Factoring is a financial transaction whereby a business or individual sells its account receivable (a.k.a. invoices) to a third party (e.g. collection agencies) at a discounted price, for it to be exchange into immediate money to finance the business. It is often misused synonymously with invoice discounting.  Factoring is the sale of receivables, whereas invoice discounting is borrowing where the receivable is used as collateral.  

Some major financial institutions sell their outstanding accounts both pre-charge off and post-charge off rather than have them worked in-house or sent to third part agencies or law firms. One factor is the volume of accounts and another is that they can obtain working capital upfront rather than waiting for funds to be collected over time. The advantage of this move is the invoices will be turned into money that can be use for the benefit of the company. The downside is collection agencies are known for their aggressiveness, so telephone harassment is a possibility. 

FDCPA (Fair Debt Collection Practices Act) only covers third party collections agencies not original creditors.
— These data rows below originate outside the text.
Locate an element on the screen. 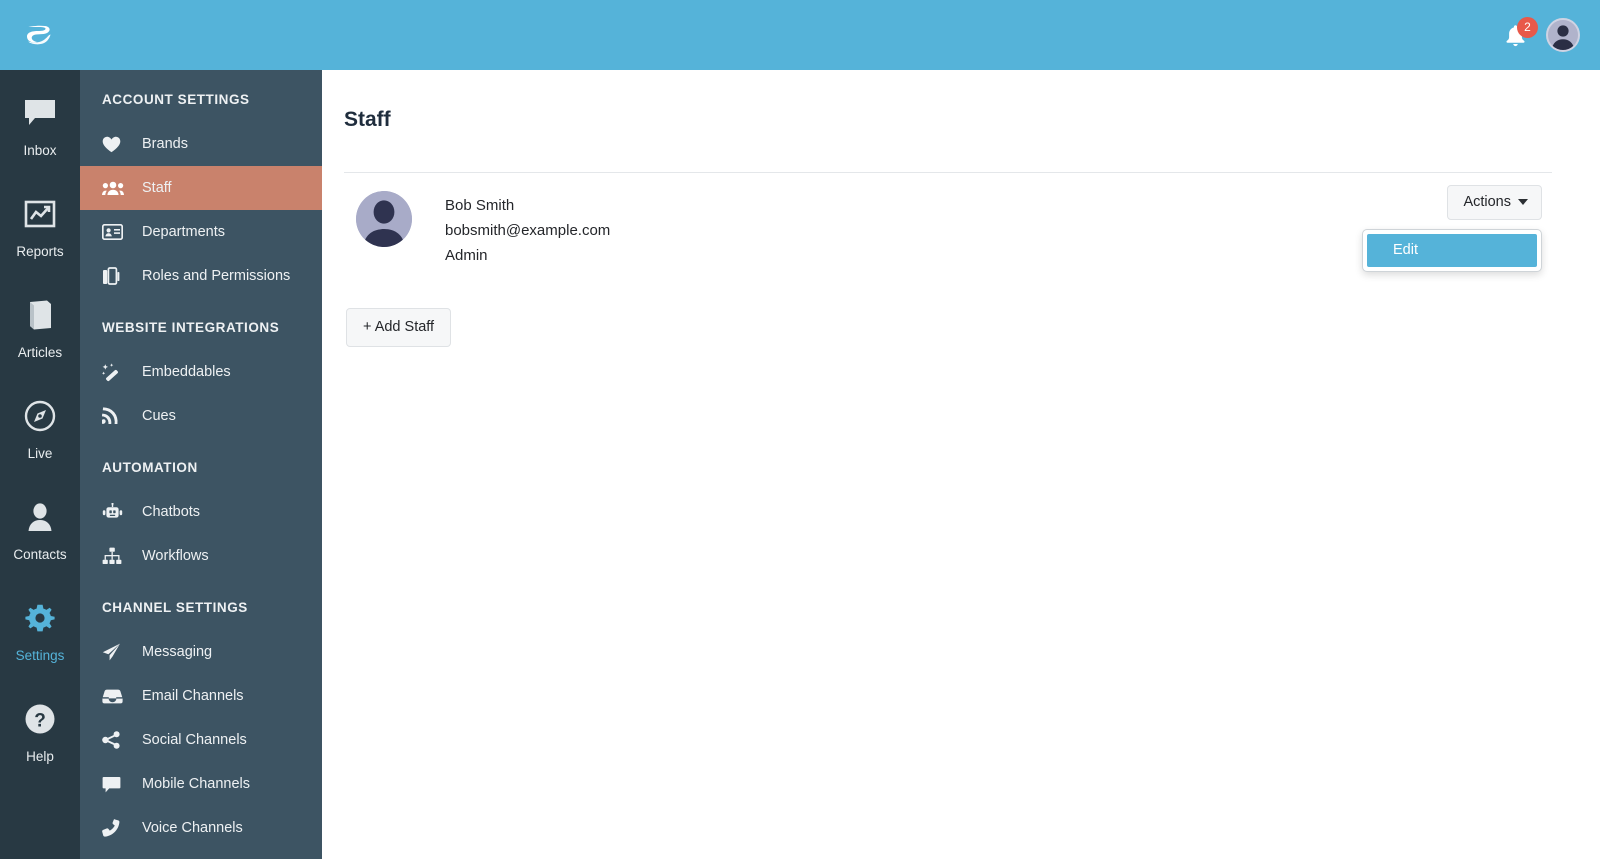 This screenshot has width=1600, height=859. book-icon is located at coordinates (40, 315).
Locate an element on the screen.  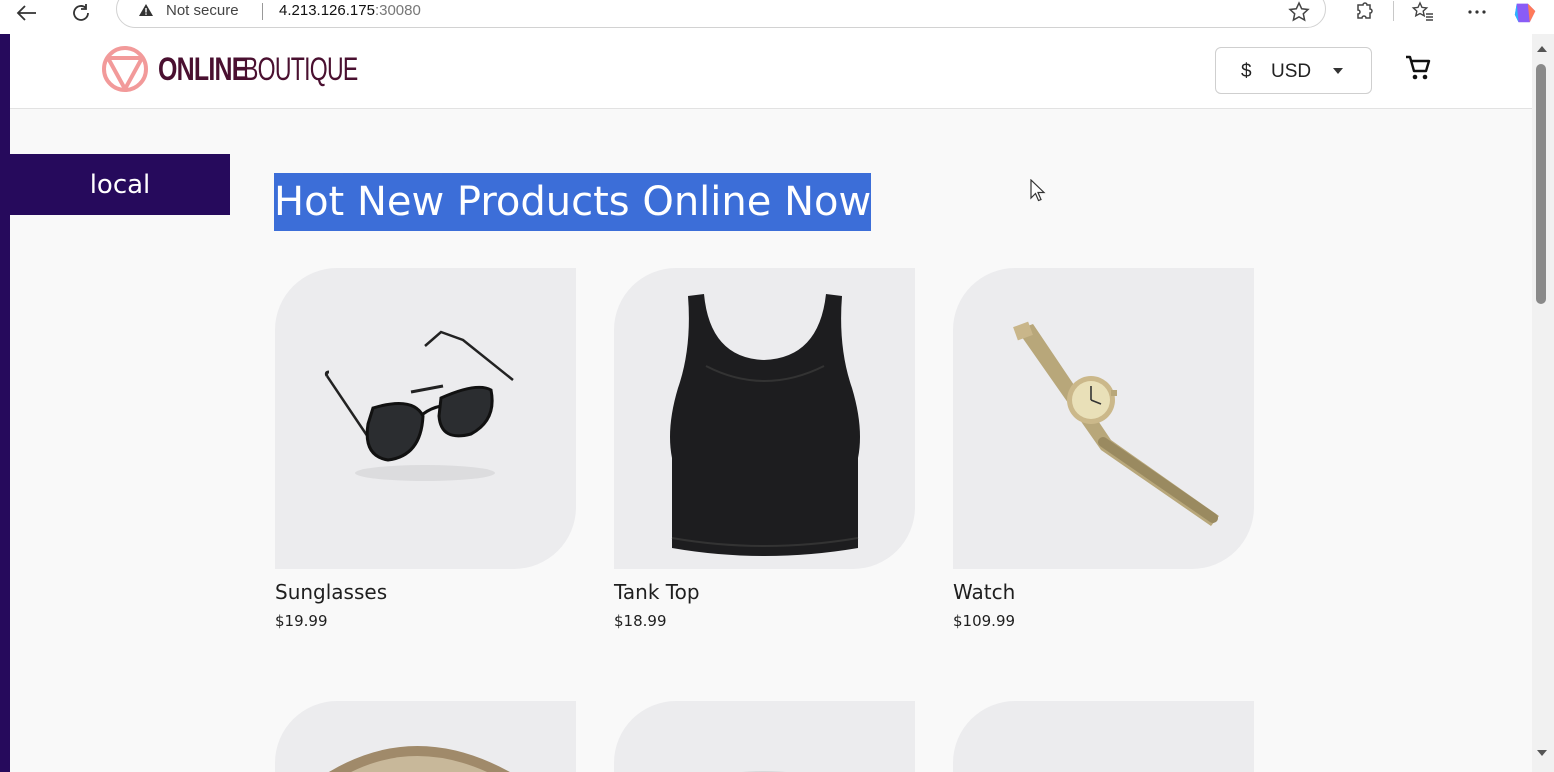
reload-icon is located at coordinates (81, 13).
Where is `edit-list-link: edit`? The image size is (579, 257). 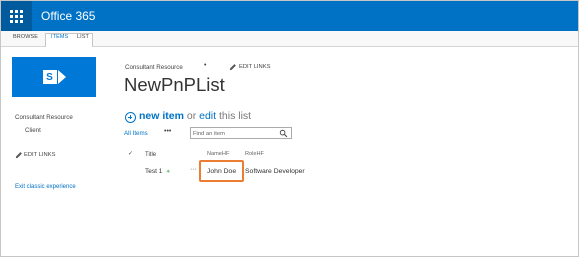
edit-list-link: edit is located at coordinates (208, 116).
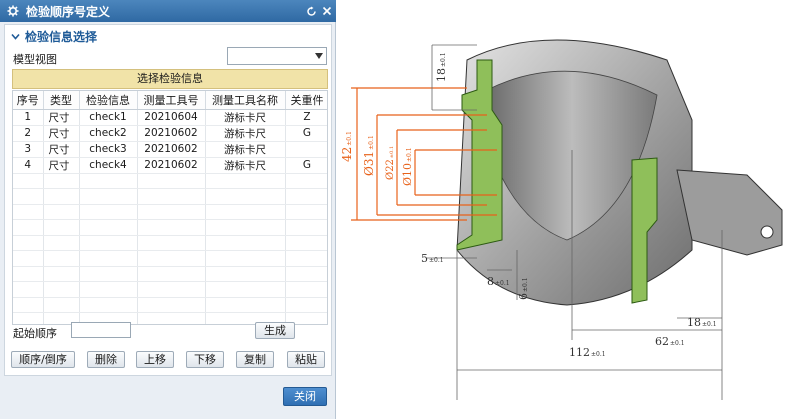  I want to click on cell-index: 4, so click(28, 166).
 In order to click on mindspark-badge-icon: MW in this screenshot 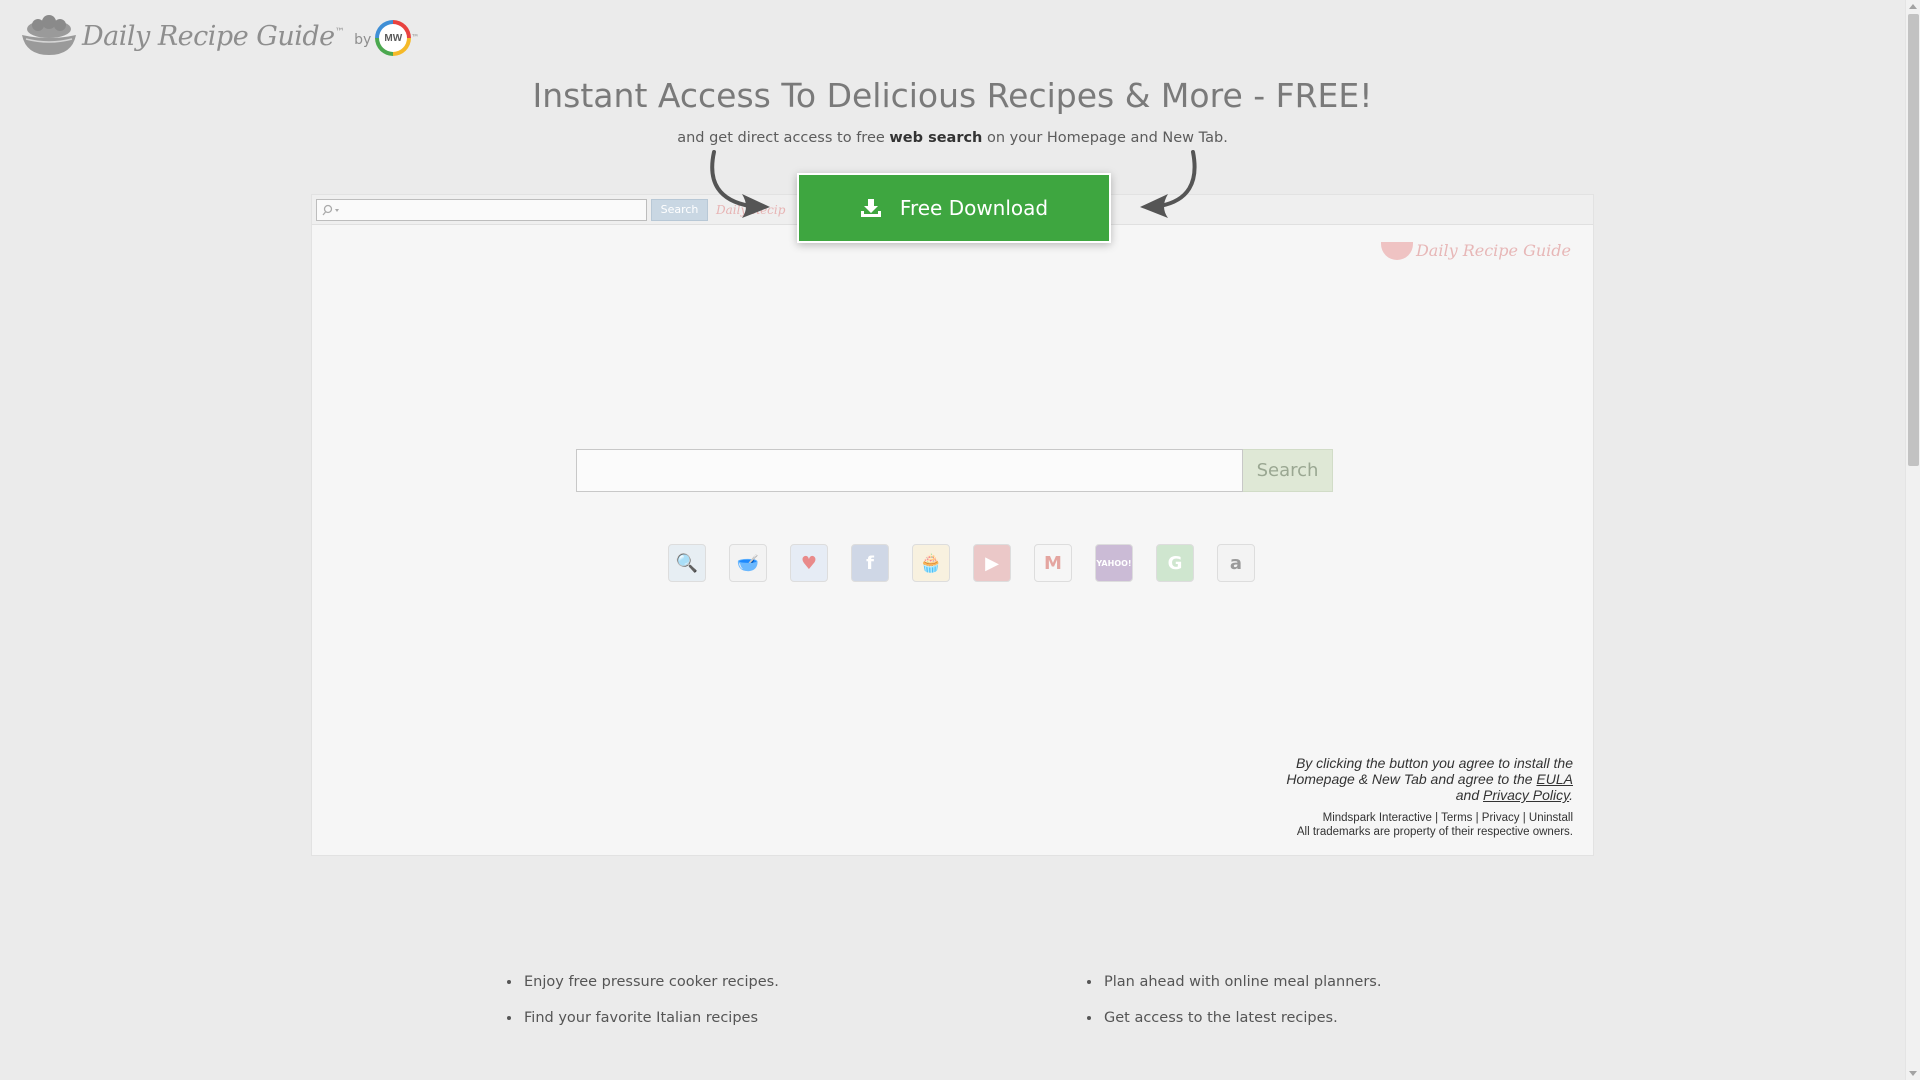, I will do `click(394, 38)`.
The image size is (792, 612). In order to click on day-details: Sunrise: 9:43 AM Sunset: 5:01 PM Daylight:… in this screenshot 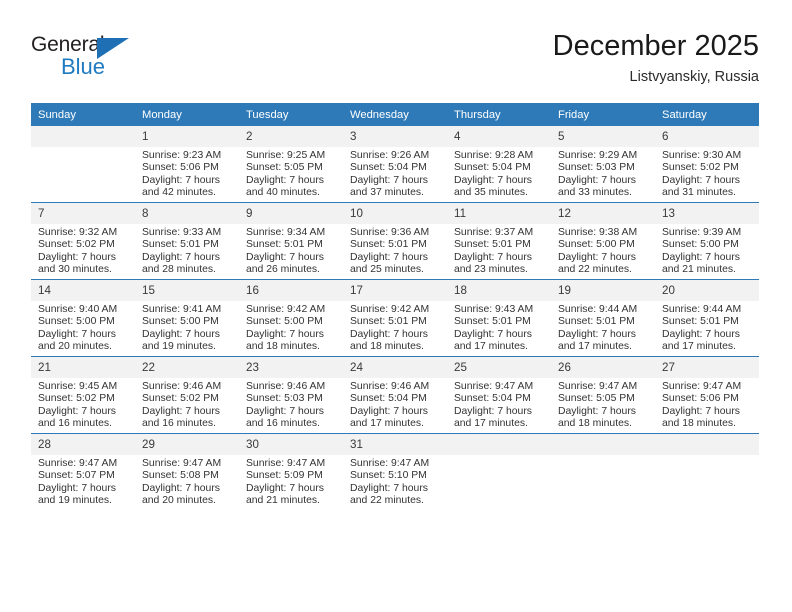, I will do `click(499, 327)`.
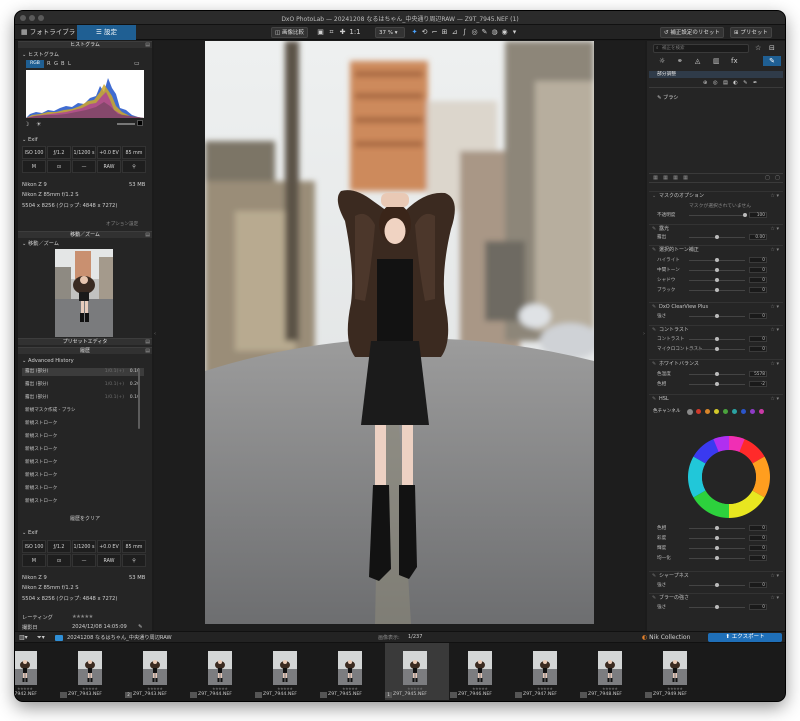 The height and width of the screenshot is (721, 800). I want to click on hsl-section: ✎ HSL ☆ ▾, so click(716, 398).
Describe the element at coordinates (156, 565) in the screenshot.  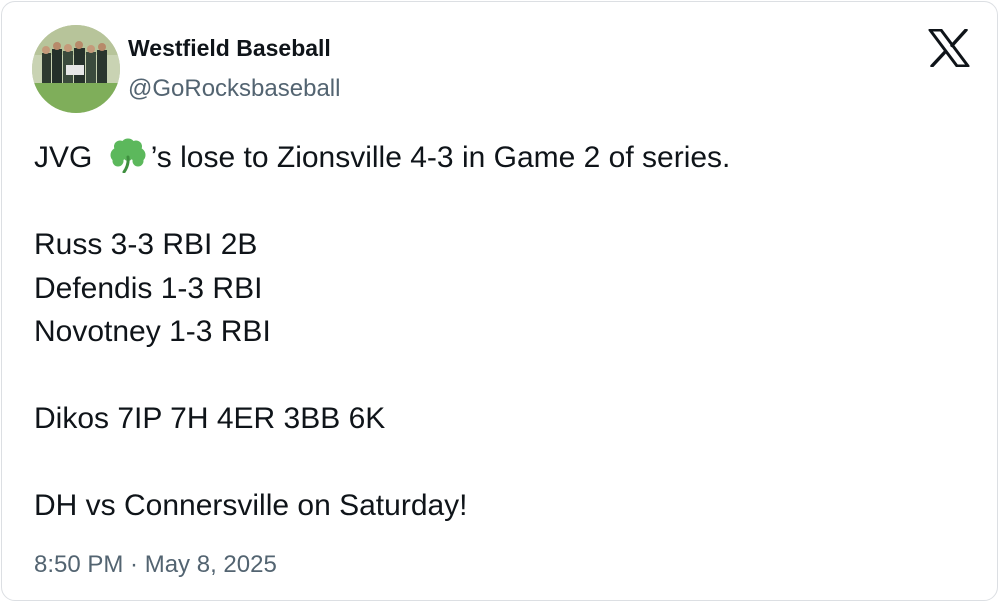
I see `tweet-timestamp: 8:50 PM · May 8, 2025` at that location.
However Federal Trade Commission has issued a Staff Opinion Letter which indicates that, even if a collection agency has purchase a debt, it is still covered under FDCPA as a third party debt collector. Hostile collections can stress out the customer and might think negatively about the company in which he/she original has debt. This might be harmful for future business opportunities.  

Aside to collections agencies, there are other debt buyers in the market. There are law firms, third party collection agencies and even individual entrepreneurs. There are a lot of individuals or companies that buy debts from individuals to large companies.